Excerpt:
+--

Long4Life’s Personal Care and Wellness division was the star performer for the investment holding company for the year to end February, as its chief executive, Brian Joffe, warned that challenging times lay ahead due to Covid-19.

The group’s trading profit was up by 3percent to R467.2million, a trading margin of 11.4 percent, excluding the impact of IFRS 16, while it was up by 15percent to R520.1m, including the impact of IFRS 16.
Joffe said Long4Life had delivered a credible performance in the past financial year, which was its third year of operation since its JSE listing in 2017.

“The trading performance was better than last year, which is notable, considering the extremely difficult trading conditions and decline in consumer confidence,” Joffe said.

However, he warned that the Covid-19 would provide a challenge in the future as the economy was already under-performing, which has manifested in South Africa’s rating downgrades.

+--

Complete the following:
(1) Copy the passage of the Long4Life article starting at "The group’s trading" and ending at "of IFRS 16.".
(2) Continue the article on Long4Life's annual results from its last sentence.

Extracted data:
+--

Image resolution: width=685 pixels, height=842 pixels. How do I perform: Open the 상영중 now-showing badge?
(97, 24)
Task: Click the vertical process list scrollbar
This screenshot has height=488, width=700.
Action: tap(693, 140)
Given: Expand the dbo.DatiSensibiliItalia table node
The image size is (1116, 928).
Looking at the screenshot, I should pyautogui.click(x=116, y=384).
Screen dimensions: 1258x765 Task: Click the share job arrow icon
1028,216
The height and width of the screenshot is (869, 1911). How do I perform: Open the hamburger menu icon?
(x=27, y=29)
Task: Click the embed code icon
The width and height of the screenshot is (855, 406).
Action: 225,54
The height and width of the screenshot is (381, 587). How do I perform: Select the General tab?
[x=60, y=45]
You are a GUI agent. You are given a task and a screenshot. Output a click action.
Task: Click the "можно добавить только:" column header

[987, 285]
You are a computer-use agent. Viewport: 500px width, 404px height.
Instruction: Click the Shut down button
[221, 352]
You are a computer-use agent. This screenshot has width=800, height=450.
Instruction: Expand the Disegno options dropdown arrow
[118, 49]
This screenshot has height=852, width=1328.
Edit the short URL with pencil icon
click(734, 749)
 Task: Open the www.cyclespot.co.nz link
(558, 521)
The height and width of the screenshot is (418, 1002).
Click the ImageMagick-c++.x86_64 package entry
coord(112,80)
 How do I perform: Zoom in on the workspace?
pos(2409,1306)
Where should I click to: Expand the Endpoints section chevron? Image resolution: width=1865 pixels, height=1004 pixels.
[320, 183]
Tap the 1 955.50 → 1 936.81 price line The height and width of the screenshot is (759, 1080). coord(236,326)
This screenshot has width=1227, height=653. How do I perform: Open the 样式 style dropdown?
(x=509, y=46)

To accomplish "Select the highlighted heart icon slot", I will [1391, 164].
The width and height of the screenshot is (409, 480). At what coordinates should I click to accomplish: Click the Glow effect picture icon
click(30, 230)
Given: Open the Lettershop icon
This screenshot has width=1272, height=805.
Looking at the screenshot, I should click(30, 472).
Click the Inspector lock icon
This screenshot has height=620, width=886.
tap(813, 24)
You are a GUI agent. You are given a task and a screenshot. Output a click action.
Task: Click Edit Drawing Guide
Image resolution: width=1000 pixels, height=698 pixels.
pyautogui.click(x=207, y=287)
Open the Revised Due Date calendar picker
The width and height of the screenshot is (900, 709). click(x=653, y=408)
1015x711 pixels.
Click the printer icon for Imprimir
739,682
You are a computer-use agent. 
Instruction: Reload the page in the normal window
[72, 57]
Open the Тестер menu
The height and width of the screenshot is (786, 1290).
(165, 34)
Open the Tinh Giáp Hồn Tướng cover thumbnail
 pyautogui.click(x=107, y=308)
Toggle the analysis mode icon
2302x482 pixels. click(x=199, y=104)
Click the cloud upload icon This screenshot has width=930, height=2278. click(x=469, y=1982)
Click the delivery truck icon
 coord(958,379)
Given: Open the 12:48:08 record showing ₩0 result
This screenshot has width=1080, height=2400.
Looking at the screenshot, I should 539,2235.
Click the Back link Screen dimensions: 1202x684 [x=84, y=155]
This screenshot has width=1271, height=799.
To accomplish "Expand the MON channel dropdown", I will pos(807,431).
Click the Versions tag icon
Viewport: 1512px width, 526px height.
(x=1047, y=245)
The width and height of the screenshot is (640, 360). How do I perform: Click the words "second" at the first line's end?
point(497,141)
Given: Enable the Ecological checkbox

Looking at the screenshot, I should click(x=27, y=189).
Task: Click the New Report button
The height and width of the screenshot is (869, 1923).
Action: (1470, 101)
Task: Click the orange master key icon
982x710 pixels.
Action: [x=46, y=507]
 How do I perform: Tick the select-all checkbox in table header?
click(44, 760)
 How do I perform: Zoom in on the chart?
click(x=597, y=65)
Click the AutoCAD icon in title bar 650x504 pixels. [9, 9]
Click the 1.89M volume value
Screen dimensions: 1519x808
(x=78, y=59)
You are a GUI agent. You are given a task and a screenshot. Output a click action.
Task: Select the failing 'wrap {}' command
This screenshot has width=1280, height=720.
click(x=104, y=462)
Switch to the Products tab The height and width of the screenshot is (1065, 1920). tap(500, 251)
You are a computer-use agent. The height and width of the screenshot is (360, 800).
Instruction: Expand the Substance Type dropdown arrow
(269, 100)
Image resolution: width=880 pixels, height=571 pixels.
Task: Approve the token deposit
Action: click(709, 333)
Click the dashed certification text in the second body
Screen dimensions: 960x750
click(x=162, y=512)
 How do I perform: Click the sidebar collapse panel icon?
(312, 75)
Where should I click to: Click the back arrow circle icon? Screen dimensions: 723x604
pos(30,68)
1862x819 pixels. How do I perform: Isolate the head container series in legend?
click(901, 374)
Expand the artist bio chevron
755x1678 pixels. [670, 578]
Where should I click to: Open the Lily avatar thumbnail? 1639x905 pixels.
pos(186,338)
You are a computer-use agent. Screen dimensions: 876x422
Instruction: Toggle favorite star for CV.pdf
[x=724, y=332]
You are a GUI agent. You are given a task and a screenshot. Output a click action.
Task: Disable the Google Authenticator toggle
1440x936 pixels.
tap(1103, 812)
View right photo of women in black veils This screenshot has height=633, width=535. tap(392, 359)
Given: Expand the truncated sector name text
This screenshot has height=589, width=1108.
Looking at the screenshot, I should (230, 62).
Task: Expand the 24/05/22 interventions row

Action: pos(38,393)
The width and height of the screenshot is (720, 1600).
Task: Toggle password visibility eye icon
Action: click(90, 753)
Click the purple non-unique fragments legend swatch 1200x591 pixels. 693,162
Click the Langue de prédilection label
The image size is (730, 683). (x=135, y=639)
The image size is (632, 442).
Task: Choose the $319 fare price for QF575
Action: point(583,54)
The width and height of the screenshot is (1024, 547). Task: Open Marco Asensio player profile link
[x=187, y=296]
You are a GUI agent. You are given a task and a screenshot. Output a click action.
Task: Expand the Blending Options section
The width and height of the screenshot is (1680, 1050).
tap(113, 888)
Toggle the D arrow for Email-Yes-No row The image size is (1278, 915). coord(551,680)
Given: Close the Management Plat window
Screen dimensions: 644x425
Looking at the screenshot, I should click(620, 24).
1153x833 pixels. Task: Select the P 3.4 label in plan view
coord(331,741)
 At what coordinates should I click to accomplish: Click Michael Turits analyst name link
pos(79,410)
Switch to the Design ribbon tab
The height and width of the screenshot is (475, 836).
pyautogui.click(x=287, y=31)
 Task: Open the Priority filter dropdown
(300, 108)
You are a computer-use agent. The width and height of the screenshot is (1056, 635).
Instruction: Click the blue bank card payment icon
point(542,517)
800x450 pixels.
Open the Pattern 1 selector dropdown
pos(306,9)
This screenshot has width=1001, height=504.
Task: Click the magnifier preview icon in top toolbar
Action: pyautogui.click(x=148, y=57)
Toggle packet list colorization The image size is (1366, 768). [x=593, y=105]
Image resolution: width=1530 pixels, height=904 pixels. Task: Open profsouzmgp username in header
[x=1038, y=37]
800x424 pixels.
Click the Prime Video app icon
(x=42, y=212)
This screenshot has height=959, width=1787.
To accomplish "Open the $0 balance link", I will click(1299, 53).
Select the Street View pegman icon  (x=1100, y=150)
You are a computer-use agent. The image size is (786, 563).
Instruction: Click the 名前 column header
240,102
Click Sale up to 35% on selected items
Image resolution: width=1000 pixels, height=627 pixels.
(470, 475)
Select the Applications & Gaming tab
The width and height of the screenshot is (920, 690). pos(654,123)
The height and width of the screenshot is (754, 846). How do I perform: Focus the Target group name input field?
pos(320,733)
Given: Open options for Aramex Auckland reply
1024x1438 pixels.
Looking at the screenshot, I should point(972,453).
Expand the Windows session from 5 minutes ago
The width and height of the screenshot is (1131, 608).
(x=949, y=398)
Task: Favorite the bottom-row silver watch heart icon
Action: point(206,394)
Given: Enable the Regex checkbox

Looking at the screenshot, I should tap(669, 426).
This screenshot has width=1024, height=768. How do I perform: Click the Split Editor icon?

+--

Answers:
(1)
The group’s trading profit was up by 3percent to R467.2million, a trading margin of 11.4 percent, excluding the impact of IFRS 16, while it was up by 15percent to R520.1m, including the impact of IFRS 16.

(2)
“I have experienced many challenging events during my 50-year working career, but nothing comes close to the experiences of the first few months of 2020 following the outbreak of the Covid-19 pandemic. This extraordinary time will shape a new future,” Joffe said.

The group said it was taking all possible steps to mitigate the risks by conserving capital, which included managing working capital commitments, cost containment and suspending all capital expenditure.

Personal Care and Wellness trading profit increased to R67.2m, a 73percent increase from R38.9m compared to last year, mainly from the inclusion of two beauty acquisitions as well as ClaytonCare being incorporated for the full year.

Group revenue was up by 12percent to R4.1billion and headline earnings inched up by 13percent to R367.2m, while headline earnings per share increased by 13percent to 43.8cents a share. Long4Life has three business segments which are Sport and Recreation, Beverages and Personal Care and Wellness.

In the Sport and Recreation segment, revenue increased by 9 percent to R2.29bn and trading profit declined by 1.37 percent to R316.7m.

The group said management remained committed to improving the return on assets in the division.

The Beverages division’s revenue increased by 10percent year-on-year and trading profit decreased by 9percent to R139.8m. Long4Life said Chill Beverages was disappointing as the increased investment in the upgrading of facilities and marketing initiatives did not yield the expected revenue as a result of increased competition and pricing pressure impacted margins.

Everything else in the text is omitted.